Activity
Transcribe every record that appears below, exactly and in full.

Saved entries
# # # # # # #
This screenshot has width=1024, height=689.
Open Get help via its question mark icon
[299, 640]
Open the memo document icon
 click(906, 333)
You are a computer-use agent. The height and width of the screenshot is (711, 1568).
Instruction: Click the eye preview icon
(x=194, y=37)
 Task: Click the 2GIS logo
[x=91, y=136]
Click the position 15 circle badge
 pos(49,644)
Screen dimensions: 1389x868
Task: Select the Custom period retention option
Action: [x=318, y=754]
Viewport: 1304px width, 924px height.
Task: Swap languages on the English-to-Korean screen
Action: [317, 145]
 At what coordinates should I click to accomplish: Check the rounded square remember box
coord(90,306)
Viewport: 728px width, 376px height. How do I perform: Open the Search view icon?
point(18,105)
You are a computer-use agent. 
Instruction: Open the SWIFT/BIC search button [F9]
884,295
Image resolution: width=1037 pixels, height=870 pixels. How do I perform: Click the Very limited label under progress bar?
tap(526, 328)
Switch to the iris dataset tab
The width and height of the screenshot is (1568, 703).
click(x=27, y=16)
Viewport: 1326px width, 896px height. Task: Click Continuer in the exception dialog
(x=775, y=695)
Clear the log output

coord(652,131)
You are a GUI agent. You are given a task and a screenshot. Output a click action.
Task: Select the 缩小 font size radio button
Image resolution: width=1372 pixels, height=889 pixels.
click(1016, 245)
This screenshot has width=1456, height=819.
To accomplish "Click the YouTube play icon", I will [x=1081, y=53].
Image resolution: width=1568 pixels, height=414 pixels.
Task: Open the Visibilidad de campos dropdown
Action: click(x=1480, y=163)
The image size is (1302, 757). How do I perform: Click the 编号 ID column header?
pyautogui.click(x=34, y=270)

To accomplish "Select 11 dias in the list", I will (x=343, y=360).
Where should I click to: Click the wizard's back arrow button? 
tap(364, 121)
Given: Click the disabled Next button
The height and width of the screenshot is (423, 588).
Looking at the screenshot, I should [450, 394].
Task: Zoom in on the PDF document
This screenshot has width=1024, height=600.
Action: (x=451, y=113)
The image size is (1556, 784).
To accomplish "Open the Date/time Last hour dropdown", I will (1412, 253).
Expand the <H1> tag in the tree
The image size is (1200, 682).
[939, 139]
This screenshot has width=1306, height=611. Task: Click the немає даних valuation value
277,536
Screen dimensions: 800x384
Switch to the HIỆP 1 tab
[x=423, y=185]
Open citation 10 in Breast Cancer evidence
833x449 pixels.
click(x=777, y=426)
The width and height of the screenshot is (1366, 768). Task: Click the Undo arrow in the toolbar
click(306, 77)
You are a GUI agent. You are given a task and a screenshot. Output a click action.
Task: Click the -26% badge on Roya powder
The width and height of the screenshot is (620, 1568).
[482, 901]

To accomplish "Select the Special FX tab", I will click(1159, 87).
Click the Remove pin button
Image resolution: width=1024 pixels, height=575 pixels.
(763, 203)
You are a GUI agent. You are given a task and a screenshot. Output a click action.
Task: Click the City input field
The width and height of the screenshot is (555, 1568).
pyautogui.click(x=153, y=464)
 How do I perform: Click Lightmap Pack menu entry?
# # # # # # #
Output of the task
This screenshot has width=1024, height=689.
Open Get help via its question mark icon
[299, 640]
Open the memo document icon
 click(906, 333)
You are a computer-use agent. The height and width of the screenshot is (711, 1568).
Instruction: Click the eye preview icon
(x=194, y=37)
 Task: Click the 2GIS logo
[x=91, y=136]
Click the position 15 circle badge
 pos(49,644)
Screen dimensions: 1389x868
Task: Select the Custom period retention option
Action: [x=318, y=754]
Viewport: 1304px width, 924px height.
Task: Swap languages on the English-to-Korean screen
Action: [317, 145]
 At what coordinates should I click to accomplish: Check the rounded square remember box
coord(90,306)
Viewport: 728px width, 376px height. How do I perform: Open the Search view icon?
point(18,105)
You are a computer-use agent. 
Instruction: Open the SWIFT/BIC search button [F9]
884,295
Image resolution: width=1037 pixels, height=870 pixels. How do I perform: Click the Very limited label under progress bar?
tap(526, 328)
Switch to the iris dataset tab
The width and height of the screenshot is (1568, 703).
click(x=27, y=16)
Viewport: 1326px width, 896px height. Task: Click Continuer in the exception dialog
(x=775, y=695)
Clear the log output

coord(652,131)
You are a GUI agent. You are given a task and a screenshot. Output a click action.
Task: Select the 缩小 font size radio button
Image resolution: width=1372 pixels, height=889 pixels.
click(1016, 245)
This screenshot has width=1456, height=819.
To accomplish "Click the YouTube play icon", I will [x=1081, y=53].
Image resolution: width=1568 pixels, height=414 pixels.
Task: Open the Visibilidad de campos dropdown
Action: click(x=1480, y=163)
The image size is (1302, 757). How do I perform: Click the 编号 ID column header?
pyautogui.click(x=34, y=270)

To accomplish "Select 11 dias in the list", I will (x=343, y=360).
Where should I click to: Click the wizard's back arrow button? 
tap(364, 121)
Given: Click the disabled Next button
The height and width of the screenshot is (423, 588).
Looking at the screenshot, I should [450, 394].
Task: Zoom in on the PDF document
This screenshot has width=1024, height=600.
Action: (x=451, y=113)
The image size is (1556, 784).
To accomplish "Open the Date/time Last hour dropdown", I will (1412, 253).
Expand the <H1> tag in the tree
The image size is (1200, 682).
[939, 139]
This screenshot has width=1306, height=611. Task: Click the немає даних valuation value
277,536
Screen dimensions: 800x384
Switch to the HIỆP 1 tab
[x=423, y=185]
Open citation 10 in Breast Cancer evidence
833x449 pixels.
click(x=777, y=426)
The width and height of the screenshot is (1366, 768). Task: Click the Undo arrow in the toolbar
click(306, 77)
You are a GUI agent. You are given a task and a screenshot. Output a click action.
Task: Click the -26% badge on Roya powder
The width and height of the screenshot is (620, 1568).
[482, 901]

To accomplish "Select the Special FX tab", I will click(1159, 87).
Click the Remove pin button
Image resolution: width=1024 pixels, height=575 pixels.
(763, 203)
You are a GUI agent. You are given a task and a screenshot. Output a click action.
Task: Click the City input field
The width and height of the screenshot is (555, 1568).
pyautogui.click(x=153, y=464)
 How do I perform: Click Lightmap Pack menu entry?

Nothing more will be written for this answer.